## Source passage

There would come a time in this woman’s life when she needed God. She was going to need a supernatural visitation from the Lord to save her boy. But that supernatural victory, that river of faith, began with a trickle of faith. She believed in this man of God and told her husband in verses 8-11 that they should provide a room for the prophet of God. So they did. And Elisha stayed there. This woman wanted an intermediary. She wanted an intercessor and saw this man, Elisha, possessing that divinely ordained role.

None of us will deny that there will come a time when we shall need God. There will come difficulties in our lives. There shall come challenges that our intellect and our resources cannot handle. And if you say, “I have all that I need to handle any emergency,” then I shall tell you: “What about your soul? What will happen when your very breath leaves you, and you are cast out into eternity?”

Now, the Shunammite woman believed that this man was of God. She saw that he could establish a relationship between her and God.

And Elisha is a type of the Lord Jesus. This morning, I present the Lord Jesus Christ as the Man of God, the Man from God, the very God-Man, and as Paul calls him, The Man Christ Jesus. This woman knew that she wanted the Man of God in her home. This was not a lucky rabbit’s foot to her. She wanted God in her house. The only Mediator between God and man is the Man Christ Jesus. Hear the Word of God:

“Who is he who condemns? It is Christ who died, and is also risen, who is even at the right hand of God, who also makes intercession for us.” – Rom. 8.34

“Therefore He is also able to save to the uttermost those who come to God through Him since He always lives to make intercession for them.” – Heb. 7.25

Everything you need begins with inviting Jesus Christ into your life. I would be injuring this text and neglecting my duty as a Minister of the Gospel if I did not start my first point by charging you, before God and men, to welcome Christ into your life.

That is lesson one: Recognize that you need a Mediator between you and God and One who will intercede on your behalf before the Throne of the Almighty. Lesson number two is this:

2. The priority of prayer directs us to a savior who desires to give us a gift. (vv. 11-17)


The Shunammite woman wanted the man of God in her home, so she and her husband prepared him a room. But, the man of God wanted to bless them. He went to their most profound need: a desire for a child, and He interceded, and God Almighty miraculously granted their heart’s desire.

## Material provided
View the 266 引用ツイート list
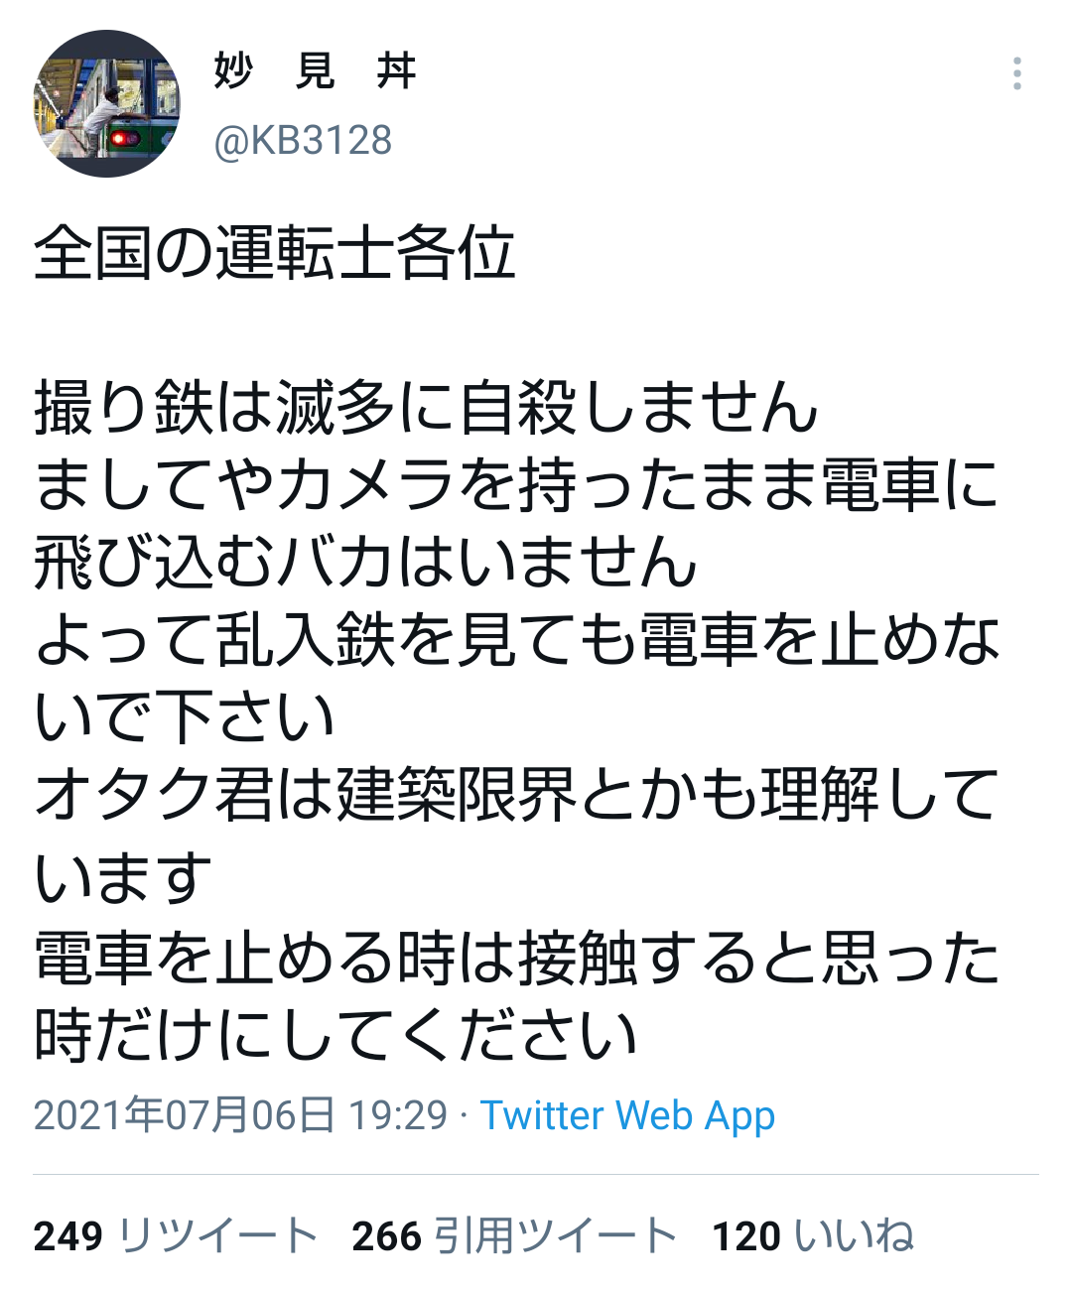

## Tasks to complete
**A.** In the sermon passage on the Shunammite woman, what did she tell her husband they should provide for the prophet?
**B.** Please repeat the part of the sermon passage on the Shunammite woman starting with "Everything you need" and going on through "their heart’s desire.".
**C.** Write the next part of the sermon passage on the Shunammite woman, picking up after its last sentence.
The listing has no connection to the sermon passage.

## Solved problems
**A.** A room for the prophet of God.

**B.**
Everything you need begins with inviting Jesus Christ into your life. I would be injuring this text and neglecting my duty as a Minister of the Gospel if I did not start my first point by charging you, before God and men, to welcome Christ into your life.

That is lesson one: Recognize that you need a Mediator between you and God and One who will intercede on your behalf before the Throne of the Almighty. Lesson number two is this:

2. The priority of prayer directs us to a savior who desires to give us a gift. (vv. 11-17)


The Shunammite woman wanted the man of God in her home, so she and her husband prepared him a room. But, the man of God wanted to bless them. He went to their most profound need: a desire for a child, and He interceded, and God Almighty miraculously granted their heart’s desire.

**C.**
This is a picture of our Lord, who desires to give us His gift of grace, His anointing on our lives. I believe that since the vision of a church that welcomes hurting people to receive grace is His vision, “gathering and growing strong disciples of Christ who are making other disciples,” I know He wants us to realize this vision.

The Bible says, “The wages of sin is death, but the gift of God is eternal life.” God is the giver of life, and to a fallen race, He became the giver of a Covenant of grace, whereby He would give His Son for our life and take our sins. And He gives His Holy Spirit to lift crippled sinners out of their depraved condition and carry them to the Son, who heals them and gives them the name of Son or daughter.

You who are caught in the grips of heartache: won’t you receive His gift of salvation? And will you, who know the Savior, stay away from Him? Knowing He loves to bestow gifts upon His children should make you want to pray to Him.

The third lesson about the ministry of prayer is this:

3. The priority of prayer will be taken seriously when we see the impossible situation we face. (Vv. 18-22)


All that could be done for that sun-stricken little boy was done. A distressed father sent the child to the nurturing arms of a wise mother. She held the child. She did all she could for the child. But the child died. At the point of impossibility, humanly speaking, the woman took the next step: she put that child on Elisha’s bed and went after the man of God.

The passage is rich in its teaching about resurrection, and it foresees a Day when God will raise His own Son, and by faith in Him, the bodies of others shall arise. But it also teaches that only a miraculous means will do when faced with an impossible vision.

Martin Luther spoke of prayer: “Trouble touches the heart and awakens ardent longing for God’s help. No one prays for anything deeply who has not been deeply alarmed.”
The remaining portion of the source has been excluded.